> **WHAT IS NEEDED**
Copy out each line of the data below that contains the string "screenshot", treating uppercase and lowercase as different.

> **RECORDS SHOWN**
════════════════
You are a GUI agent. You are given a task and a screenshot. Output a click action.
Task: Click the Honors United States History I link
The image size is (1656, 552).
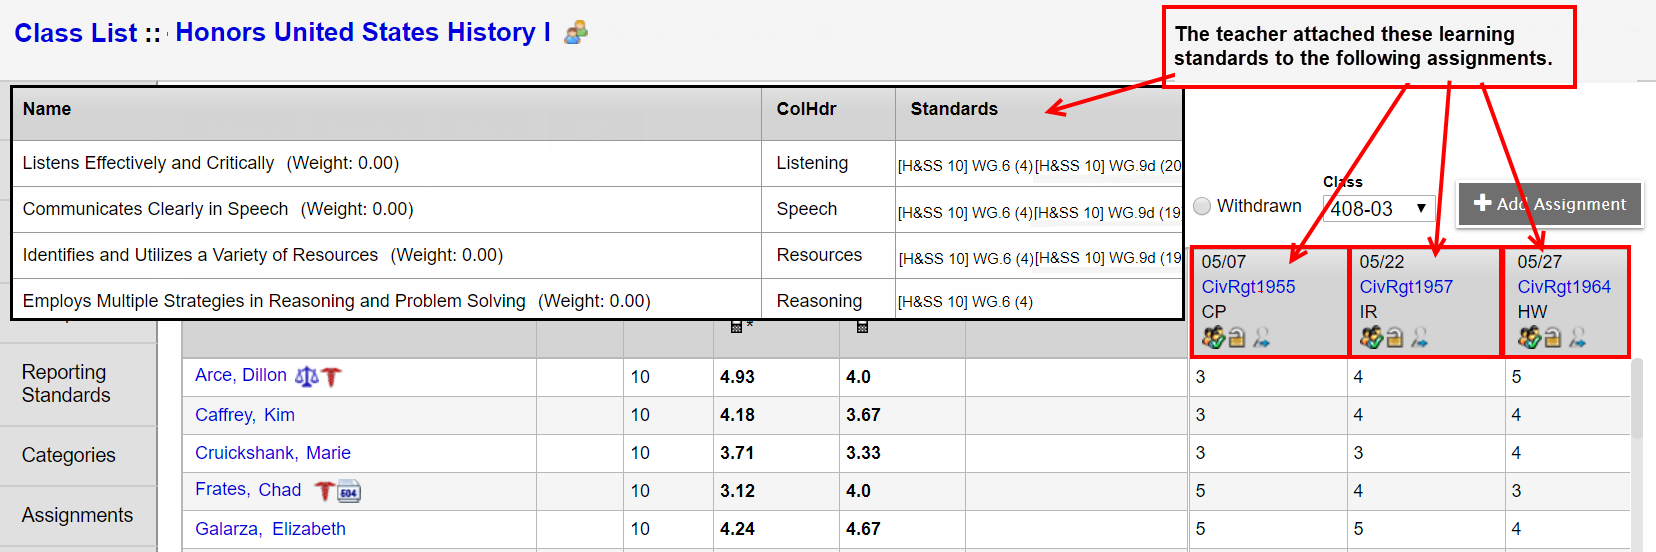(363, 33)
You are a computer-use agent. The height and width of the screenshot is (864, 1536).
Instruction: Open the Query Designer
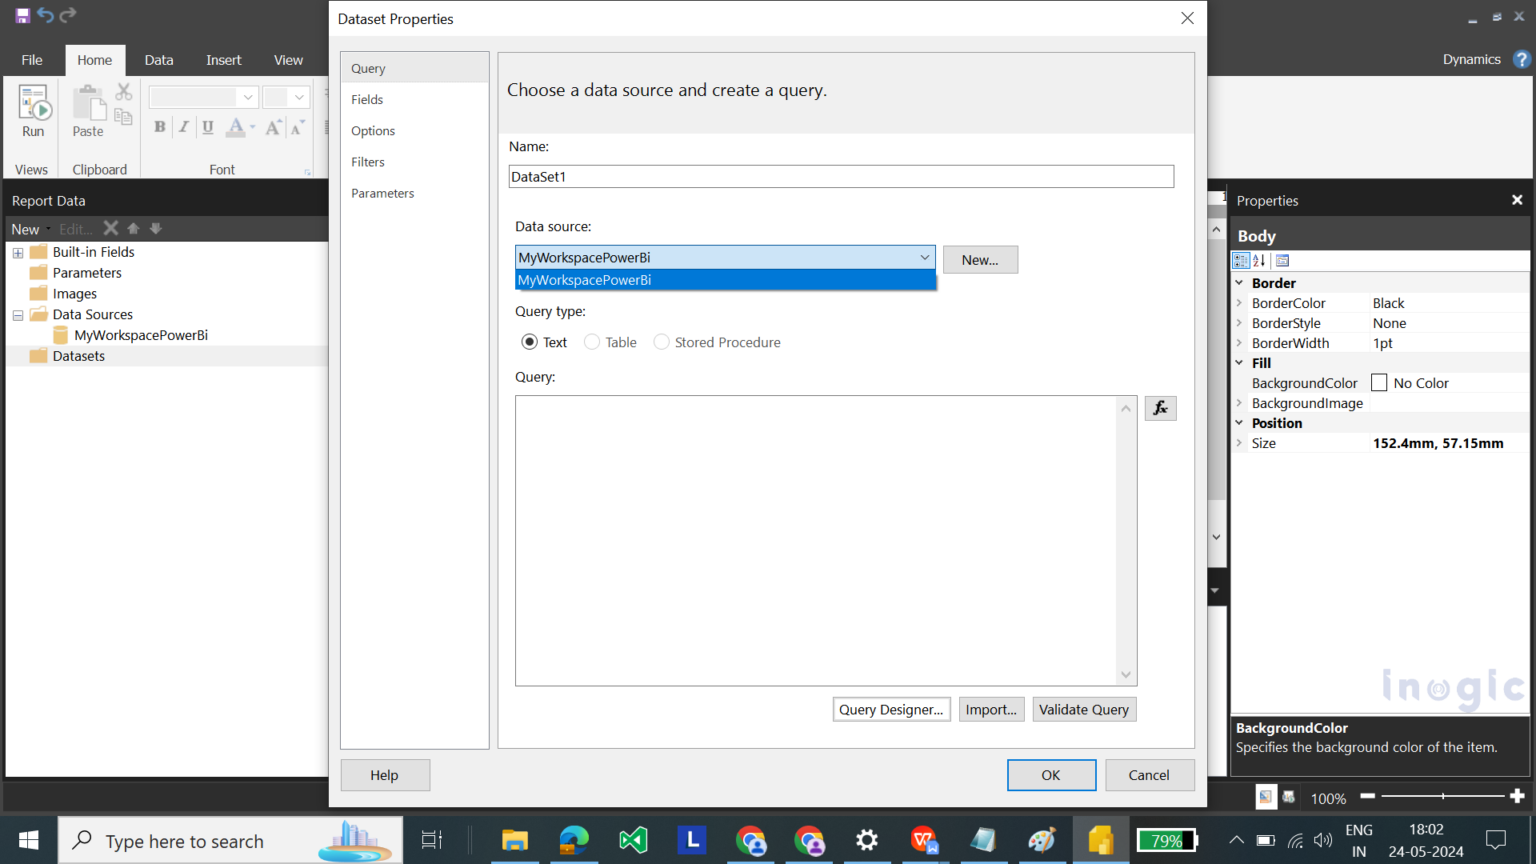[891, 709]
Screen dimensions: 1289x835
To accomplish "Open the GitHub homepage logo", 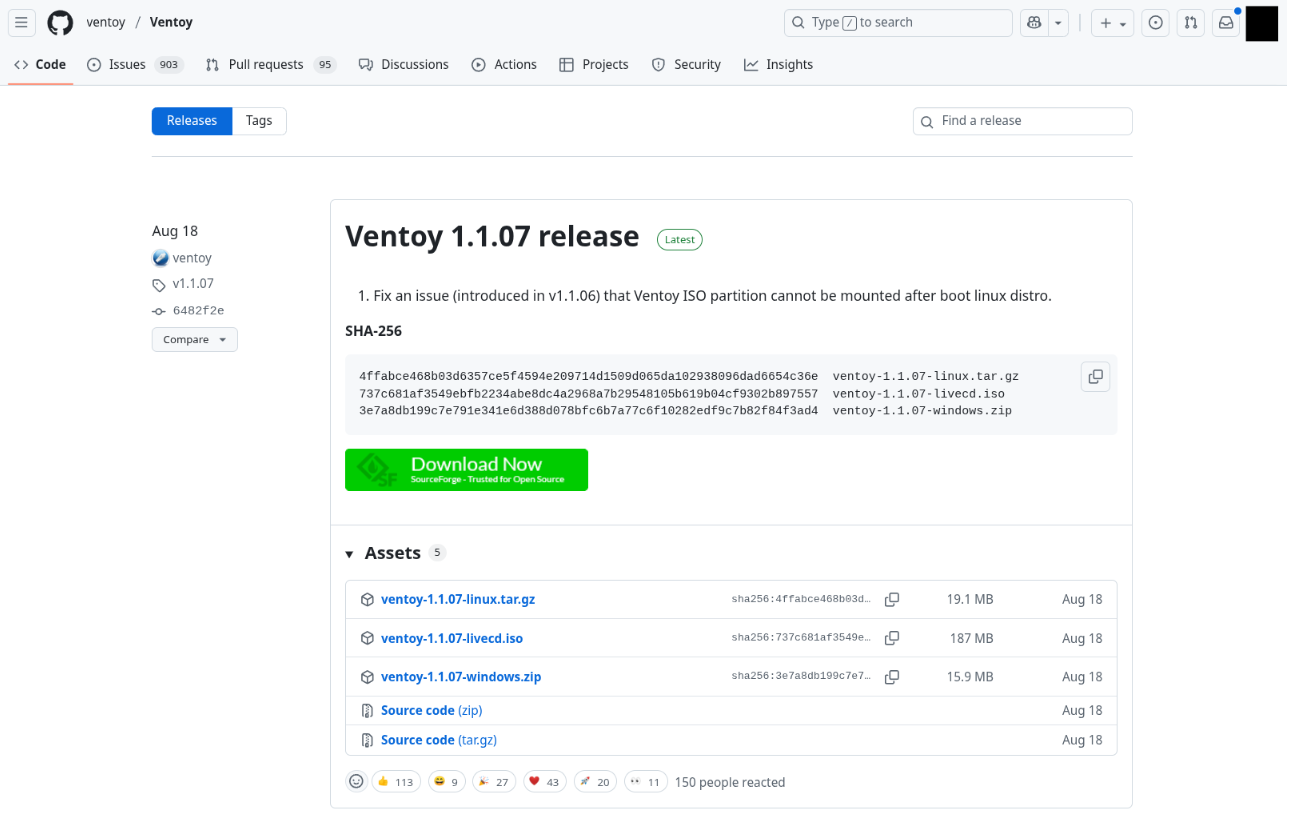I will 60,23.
════════════════
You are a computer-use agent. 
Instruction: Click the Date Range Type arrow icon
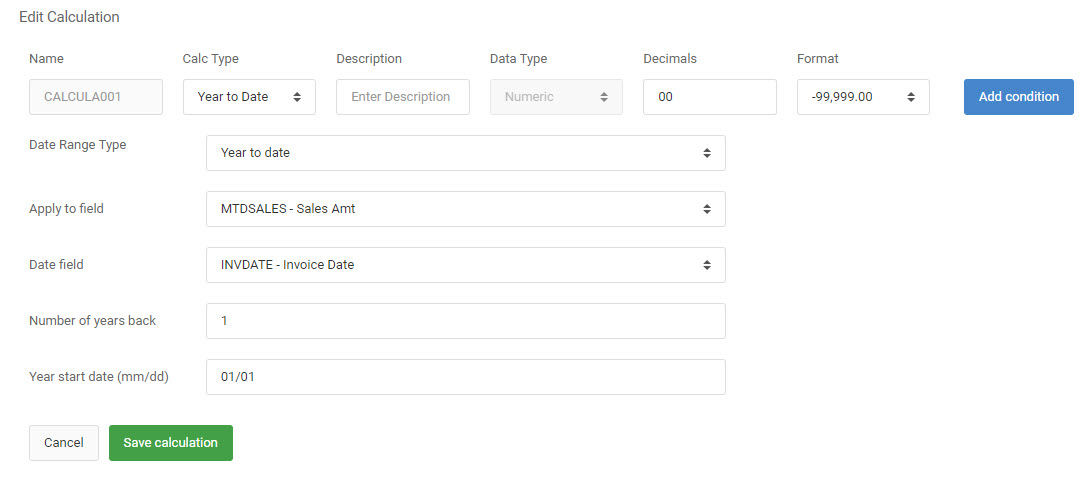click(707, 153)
════════════════
> **RESPONSE TO THIS TASK**
You are a GUI agent. You are given a task and a screenshot. Output a click action.
You are a computer-use agent. The height and width of the screenshot is (864, 1536).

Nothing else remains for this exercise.